In this material, which lines include the string "element"? Show them.
BEGIN
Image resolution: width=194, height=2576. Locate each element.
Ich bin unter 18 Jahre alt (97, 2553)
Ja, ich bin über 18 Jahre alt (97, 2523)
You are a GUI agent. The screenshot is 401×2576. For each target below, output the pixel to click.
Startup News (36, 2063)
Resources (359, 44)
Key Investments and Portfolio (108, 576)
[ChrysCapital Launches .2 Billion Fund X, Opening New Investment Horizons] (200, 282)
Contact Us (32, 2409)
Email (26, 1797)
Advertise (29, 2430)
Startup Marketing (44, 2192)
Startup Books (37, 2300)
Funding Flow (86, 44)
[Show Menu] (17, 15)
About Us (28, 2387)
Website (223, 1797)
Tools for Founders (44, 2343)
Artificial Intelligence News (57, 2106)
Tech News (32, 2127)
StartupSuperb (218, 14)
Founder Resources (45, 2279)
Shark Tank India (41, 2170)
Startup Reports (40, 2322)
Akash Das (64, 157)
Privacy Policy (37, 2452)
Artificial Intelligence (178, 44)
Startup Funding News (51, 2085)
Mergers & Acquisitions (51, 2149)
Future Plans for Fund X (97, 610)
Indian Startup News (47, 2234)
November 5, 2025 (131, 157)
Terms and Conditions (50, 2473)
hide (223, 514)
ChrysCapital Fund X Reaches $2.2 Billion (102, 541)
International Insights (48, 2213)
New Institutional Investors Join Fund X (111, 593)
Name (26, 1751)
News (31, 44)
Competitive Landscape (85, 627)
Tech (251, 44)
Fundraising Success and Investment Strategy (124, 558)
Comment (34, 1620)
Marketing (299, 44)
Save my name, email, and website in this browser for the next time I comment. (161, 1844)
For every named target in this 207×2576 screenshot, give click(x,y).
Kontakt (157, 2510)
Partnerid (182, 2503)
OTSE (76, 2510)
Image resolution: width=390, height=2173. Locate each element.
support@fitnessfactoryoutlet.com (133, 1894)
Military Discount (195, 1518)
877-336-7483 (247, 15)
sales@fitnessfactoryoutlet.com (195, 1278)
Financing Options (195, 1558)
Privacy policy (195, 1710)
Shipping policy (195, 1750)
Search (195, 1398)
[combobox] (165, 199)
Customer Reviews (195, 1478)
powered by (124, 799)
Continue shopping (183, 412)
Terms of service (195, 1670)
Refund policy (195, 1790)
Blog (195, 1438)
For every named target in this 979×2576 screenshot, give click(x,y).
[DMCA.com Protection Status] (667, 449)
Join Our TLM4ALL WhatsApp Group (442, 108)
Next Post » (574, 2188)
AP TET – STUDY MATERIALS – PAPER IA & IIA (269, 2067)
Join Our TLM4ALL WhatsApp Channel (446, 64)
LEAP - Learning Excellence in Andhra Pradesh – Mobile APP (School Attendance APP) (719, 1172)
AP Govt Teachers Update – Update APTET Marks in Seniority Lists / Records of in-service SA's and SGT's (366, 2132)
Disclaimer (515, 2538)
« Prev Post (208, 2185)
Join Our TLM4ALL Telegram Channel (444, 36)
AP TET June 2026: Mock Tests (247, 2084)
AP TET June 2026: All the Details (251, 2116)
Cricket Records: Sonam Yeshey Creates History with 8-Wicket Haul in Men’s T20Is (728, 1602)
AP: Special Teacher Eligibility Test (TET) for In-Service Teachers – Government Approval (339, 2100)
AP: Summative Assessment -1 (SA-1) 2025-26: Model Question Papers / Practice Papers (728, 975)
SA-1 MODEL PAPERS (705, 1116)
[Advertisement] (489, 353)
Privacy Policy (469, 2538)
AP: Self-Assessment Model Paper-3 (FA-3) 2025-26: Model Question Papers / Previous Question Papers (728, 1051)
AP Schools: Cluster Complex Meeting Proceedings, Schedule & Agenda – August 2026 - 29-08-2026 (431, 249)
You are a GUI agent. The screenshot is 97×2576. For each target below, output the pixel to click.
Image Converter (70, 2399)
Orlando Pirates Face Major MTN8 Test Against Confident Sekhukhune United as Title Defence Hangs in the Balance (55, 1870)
END
Solution to this problem:
Image resolution: width=194, height=2576. Locate each element.
Image resolution: width=390, height=2173. Locate each element.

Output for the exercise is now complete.